- **Exercises**:
1. Answer these questions using the HPC wiki page:
(a) What new site does the page direct readers to for current HPC information?
(b) On what date was the meeting held?
(c) According to the response to the first statement, what drives the use of cloud-based storage for documents, presentations, and e-mail?
2. Continue the HPC wiki page from the point where it ends.

- **Reading text**:

*** Block opens ***

-

This site is deprecated and will be decommissioned shortly. For current information regarding HPC visit our new site: hpc.njit.edu

18Aug-2016Meeting

From NJIT-ARCS HPC Wiki
Jump to: navigation, search

Statements made by PT at the 8/18/2016 meeting, and responses.

  1. Students now use cloud-based storage more than or instead of filesystem-based storage

    For storage of word processing documents, slide deck presentations, spreadsheets, graphic images, and e-mail, that may be true. This is driven by mobile app-based computing.

    However, for the workflows required for a robust research-focused academic experience, various aspects of course work, web pages querying against academic Oracle and MySQL databases, collaboration, data security (Outsourcing data storage), long-term backups, and providing core institutional services, an institutional file system is required.

*** Block closes ***

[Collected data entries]

*** Block opens ***

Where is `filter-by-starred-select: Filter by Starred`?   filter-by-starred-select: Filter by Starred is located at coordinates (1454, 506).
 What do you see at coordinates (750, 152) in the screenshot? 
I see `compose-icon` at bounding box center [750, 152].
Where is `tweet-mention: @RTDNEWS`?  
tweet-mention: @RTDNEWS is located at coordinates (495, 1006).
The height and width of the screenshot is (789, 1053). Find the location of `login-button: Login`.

*** Block closes ***

- **Answers by task**:
1.
(a) hpc.njit.edu
(b) 8/18/2016
(c) Mobile app-based computing

2.
  2. MIT hardly uses AFS anymore

    AFS continues to be essential to the operation of CSAIL (Computer Science and Artificial Intelligence Laboratory), and Lincoln Labs at MIT. CSAIL uses OAFS, Lincoln Labs use AuriStorFS.

    CSAIL
    Lincoln Labs

  3. The continued use of AFS at CMU is in question

    The CS and ECE departments at CMU, historically the main users, have no plans to leave AFS. Both departments want to deploy AuriStorFS.

  4. AFS paths used by instructors and students can be mapped in NFS/CIFS

    There are probably thousands of these paths. The discovery alone of these paths would be a major. very labor-intensive task.

    Apropos of this topic, any prospective moving from AFS to another storage method should be thoroughly vetted with faculty.